What the exercise asks:
Give back exactly the lines of the entries below from the line with "You are a GUI" to the line with "This screenshot has width=1440, height=720.", inclusive, and only those.

Data extract Start Marker

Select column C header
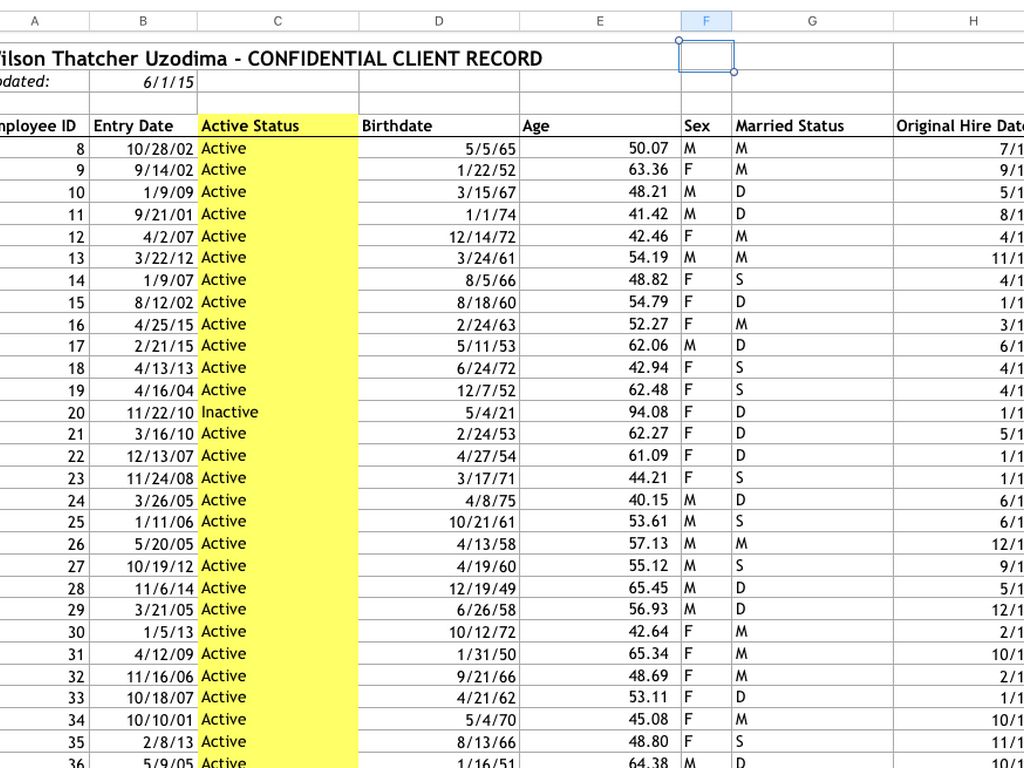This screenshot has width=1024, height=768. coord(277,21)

Data extract End Marker
Data extract Start Marker

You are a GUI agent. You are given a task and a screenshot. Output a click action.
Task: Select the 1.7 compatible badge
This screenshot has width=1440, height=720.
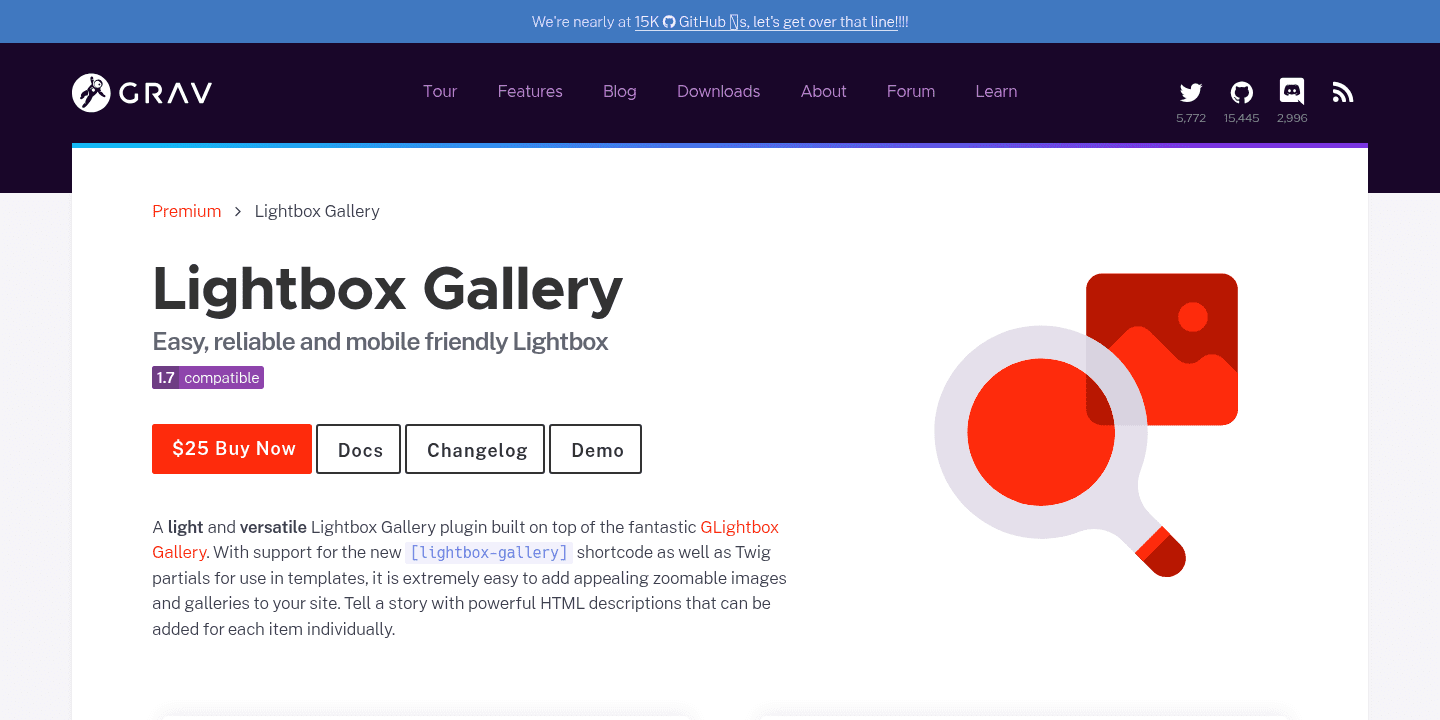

Data extract End Marker

Response area:
You are a GUI agent. You are given a task and a screenshot. Output a click action.
Task: Select the 1.7 compatible badge
This screenshot has width=1440, height=720.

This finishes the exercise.